Thinking Machines has released Tinker, an API for fine-tuning open-weight language models. The service is designed to reduce infrastructure overhead for developers, providing managed scheduling, GPU allocation, and checkpoint handling. By abstracting away cluster management, Tinker allows fine-tuning through simple Python calls.
Tinker supports a range of architectures, from small models to large mixture-of-experts systems such as Qwen-235B-A22B. Developers can fine-tune models by changing a single string in Python code. The API provides primitives like forward_backward
and sample
, which serve as flexible building blocks for post-training methods. The platform integrates LoRA to enable efficient GPU memory use across parallel fine-tuning runs, making it practical for research groups and teams working with limited resources.
The company has also released the Tinker Cookbook, an open-source repository that implements common fine-tuning techniques using the API. This includes reinforcement learning approaches and preference optimization workflows. Early users from Princeton, Stanford, Berkeley, and Redwood Research have applied Tinker to tasks ranging from theorem proving to chemistry reasoning and multi-agent reinforcement learning.

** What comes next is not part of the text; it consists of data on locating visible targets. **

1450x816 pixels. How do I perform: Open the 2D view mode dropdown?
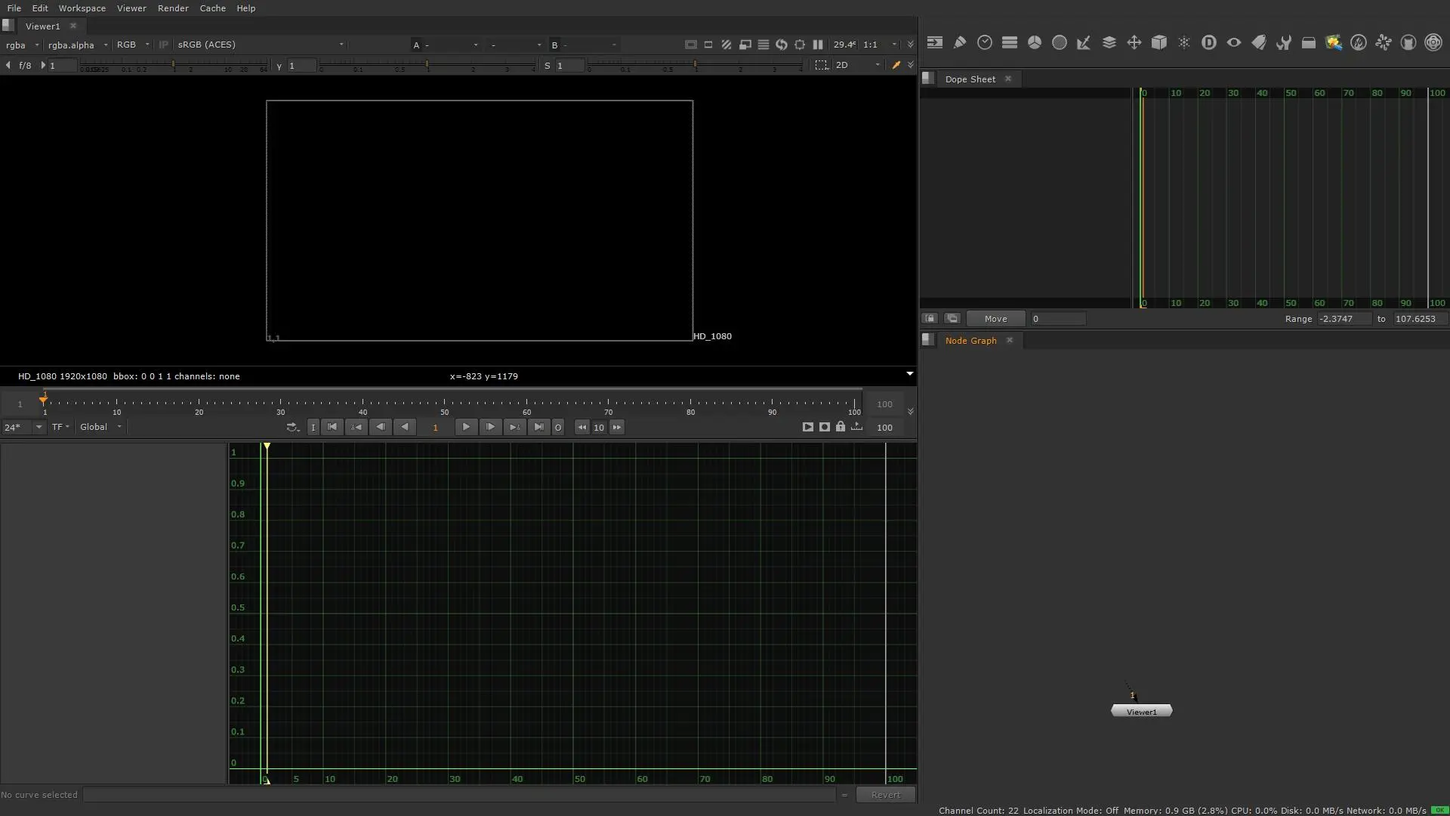(x=857, y=66)
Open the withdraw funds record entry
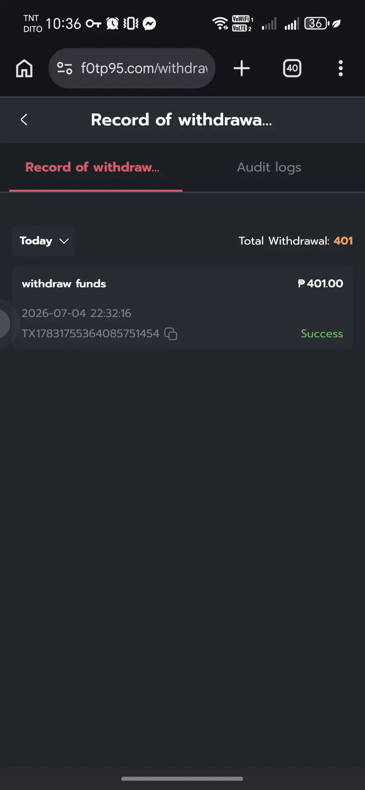 [183, 308]
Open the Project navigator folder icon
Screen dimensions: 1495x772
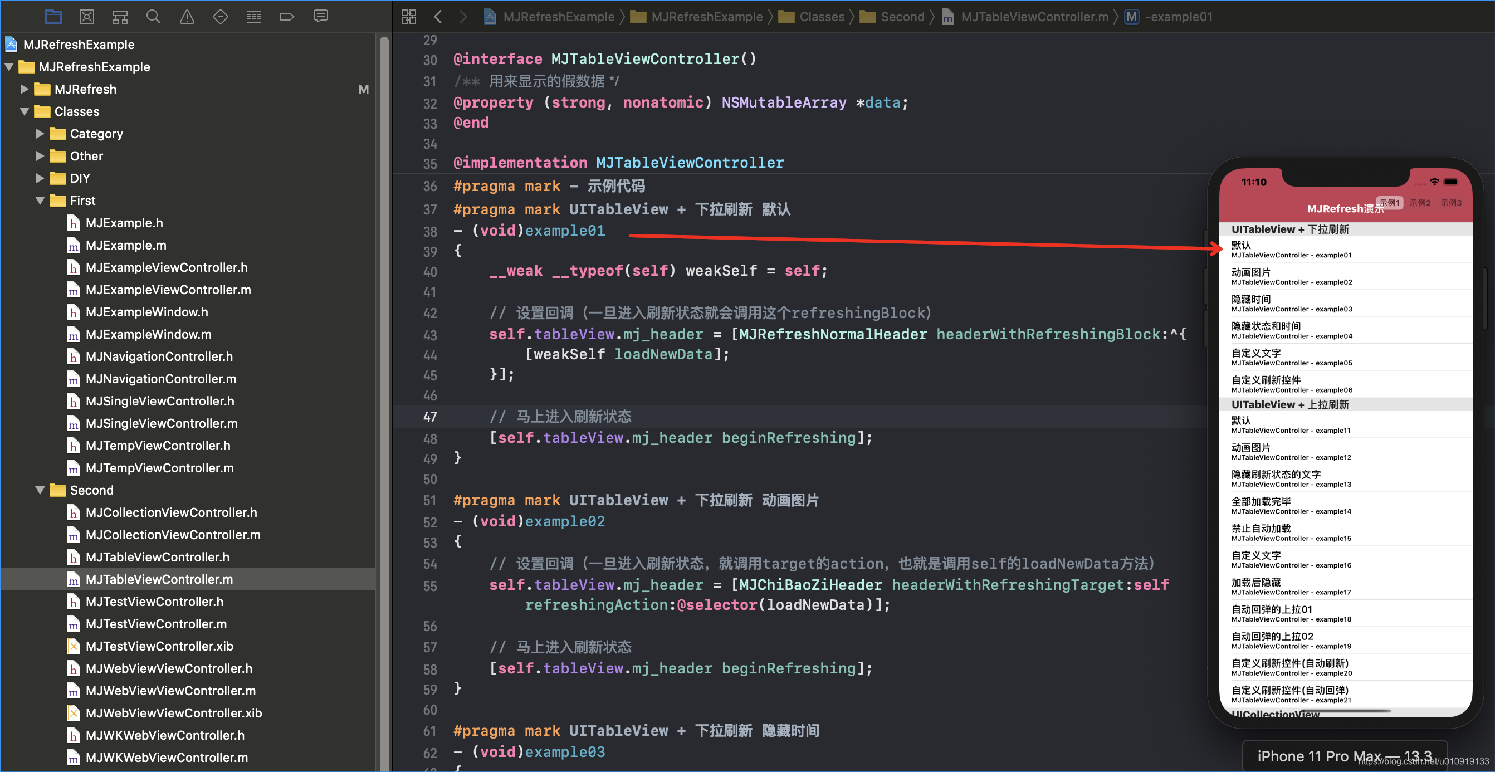pyautogui.click(x=53, y=16)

Tinker enters a space with other fine-tuning solutions like Hugging Face’s Trainer API, OpenAI’s fine-tuning endpoints, and MosaicML’s Composer. While those frameworks provide higher-level abstractions or focus on specific training pipelines, Tinker emphasizes exposing lower-level primitives that can be composed into new methods, giving developers more control without requiring them to manage infrastructure.
Initial community feedback highlights this balance between flexibility and simplicity. AI professional Ignacio de Gregorio commented:
This is absolutely amazing. RLaaS is what enterprises are missing, and this delivers while outsourcing the most anti-enterprise part (distributed training).
Thinking Machines founder, Mira Murati posted:
Tinker brings frontier tools to researchers, offering clean abstractions for writing experiments and training pipelines while handling distributed training complexity. It enables novel research, custom models, and solid baselines.
Tinker is currently in private beta. Early access is free, with usage-based pricing expected later. Developers and research groups can request access directly from Thinking Machines.